Passage to read:
# # # # # # #

This doesn't seem correct to me. The difference between blk_unplug and 
generic_unplug_device is that blk_unplug is called on every type of device 
and generic_unplug_device (pointed to by q-&gt;unplug_fn) is a method that is 
called on low-level disk devices.

dm and md redefine q-&gt;unplug_fn to point to their own method. On dm and 
md, blk_unplug is called, but generic_unplug_device is not.

So if you have this setup
dm-linear(unplugged) -&gt; disk(plugged)

then, with your patch, a call to blk_unplug(dm-linear) will not unplug the 
disk. With my patch, a call to blk_unplug(dm-linear) will unplug the disk 
--- it calls q-&gt;unplug_fn that points to dm_unplug_all, that calls 
blk_unplug again on the disk and that calls generic_unplug_device on disk 
queue.

Mikulas
--
To: Mikulas Patocka <mpatocka@...>
Cc: Mike Anderson <andmike@...>, <linux-kernel@...>, Alasdair Graeme Kergon <agk@...>
Date: Sunday, May 4, 2008 - 3:11 pm

That is because the md/dm don't set the plugged flag which I think they
should. So we fix that instead so that plugging works the same from the
block core or from a driver instead of adding work-arounds in the block
unplug handler. Adding a check for plugged in the plug handler is a
hack, I don't see how you can argue against that.

-- 
Jens Axboe

--
To: Jens Axboe <jens.axboe@...>
Cc: Mike Anderson <andmike@...>, <linux-kernel@...>, Alasdair Graeme Kergon <agk@...>
Date: Monday, May 5, 2008 - 12:01 am

When should dm/md set the plugged flag? It has several disks (or more 
dm/md layers), some of them may be plugged, some not --- furthermore, the 
disk queues are shared by other devices --- there may be more devices on 
different partitions.

So the question: when do you want dm/md to set the plugged bit? Do you 

I changed generic_unplug_device from:
spin_lock()
if (plugged bit is set) unplug...;
spin_unlock()

to:
if (plugged bit is set)
{
spin_lock()
if (plugged bit is set) unplug...;
spin_unlock()
}

--- I don't see anything wrong with it. At least, the change is so trivial 
that we can be sure that it won't have negative effect on performance.

What you propose is complete rewrite of dm/md plugging mechanism to plug 
the queue and merge requests at upper layer --- the questions are:

- what exactly you are proposing? (plugging at upper layer? lower layer?

# # # # # # #

Dataset entries:

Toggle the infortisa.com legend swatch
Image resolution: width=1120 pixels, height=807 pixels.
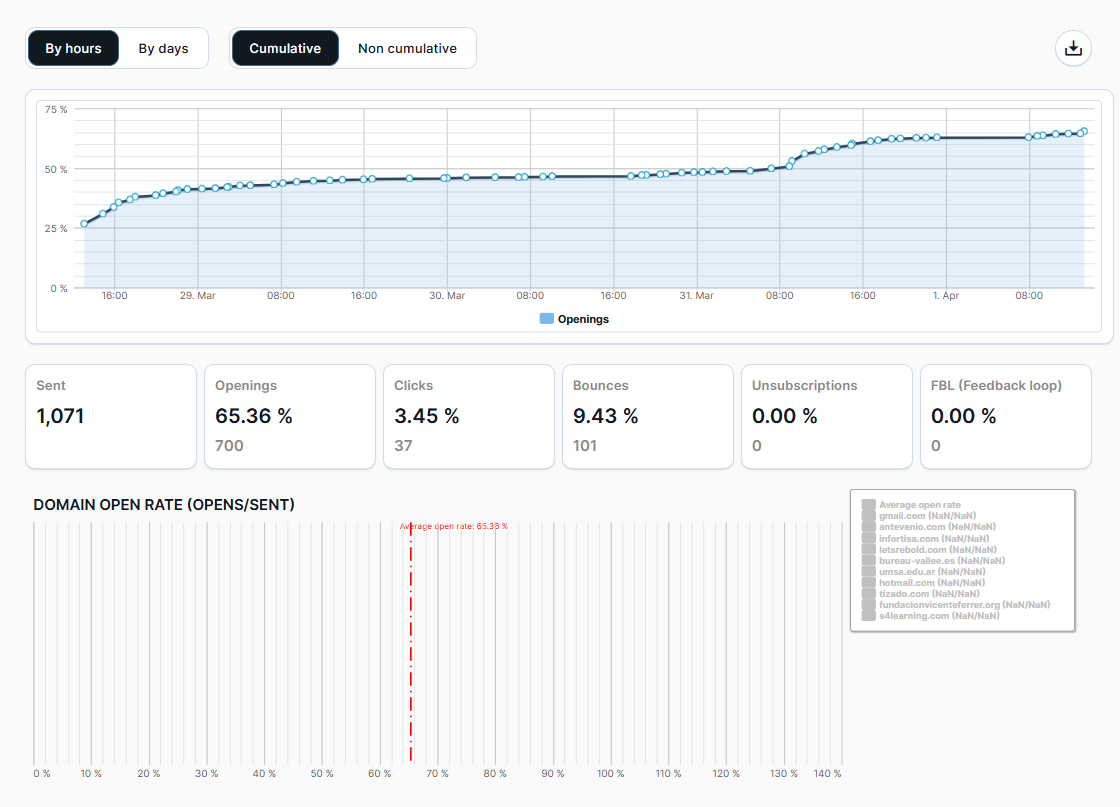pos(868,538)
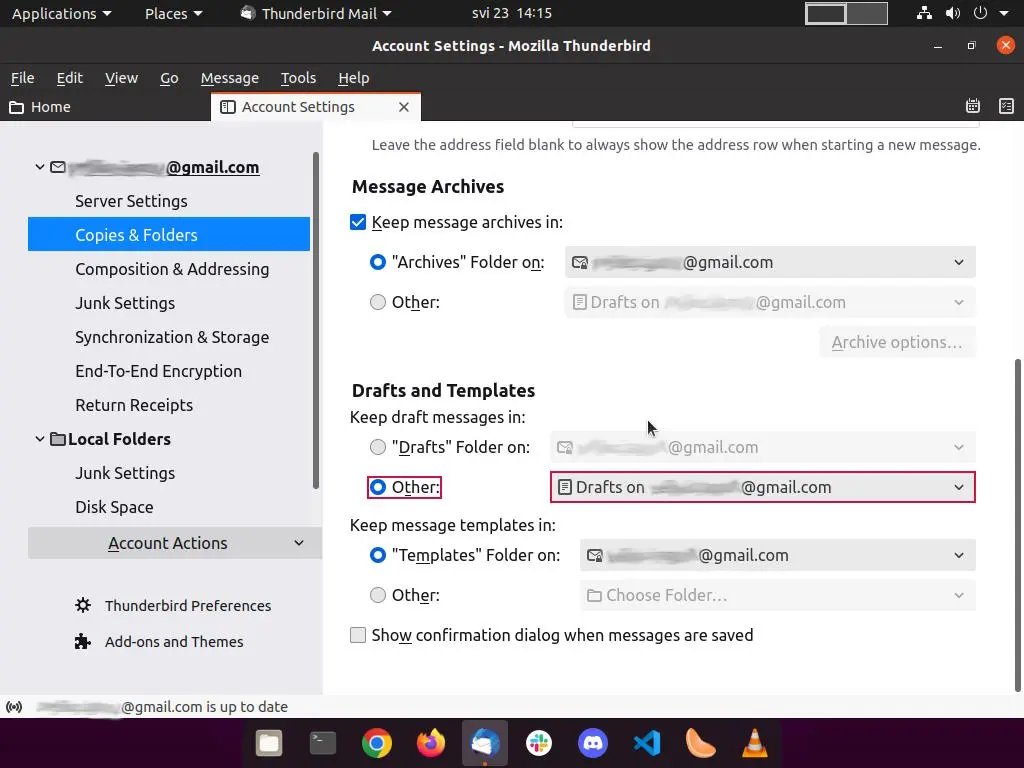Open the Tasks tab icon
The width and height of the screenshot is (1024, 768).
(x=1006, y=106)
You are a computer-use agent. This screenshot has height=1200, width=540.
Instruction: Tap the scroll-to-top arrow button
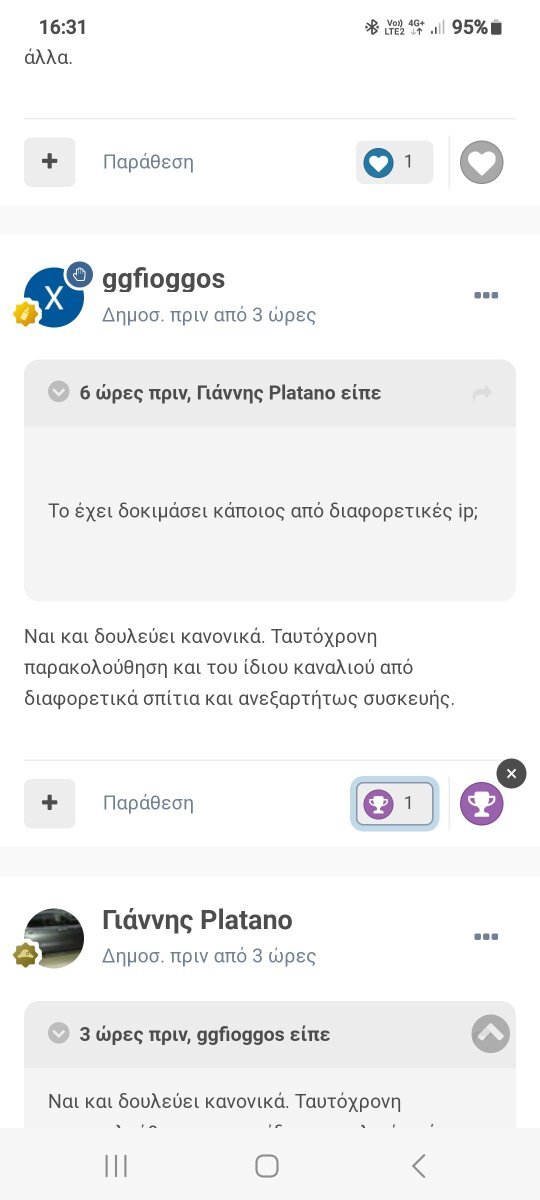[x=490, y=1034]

# # # # # # #

Written instruction 1:
Answer these questions using the kernel mailing-list exchange.
(a) Which two kinds of device redefine the unplug function pointer to point to their own method?
(b) On what date and at what time was the message signed by Jens Axboe sent?
(c) In the final message, what does the proposal amount to a complete rewrite of?
Written instruction 2: Format the rows as a Markdown table with the columns Number and Line. Begin at the line that has "You are a computer-use", stop after the last line of the rows, skip blank lines, and leave the pictures out.

Written response 1:
(a) dm and md.
(b) Sunday, May 4, 2008, at 3:11 pm.
(c) The dm/md plugging mechanism.

Written response 2:
| Number | Line |
|---|---|
| 1 | You are a computer-use agent. This screenshot has height=1200, width=540. |
| 2 | Instruction: Tap the scroll-to-top arrow button |
| 3 | [x=490, y=1034] |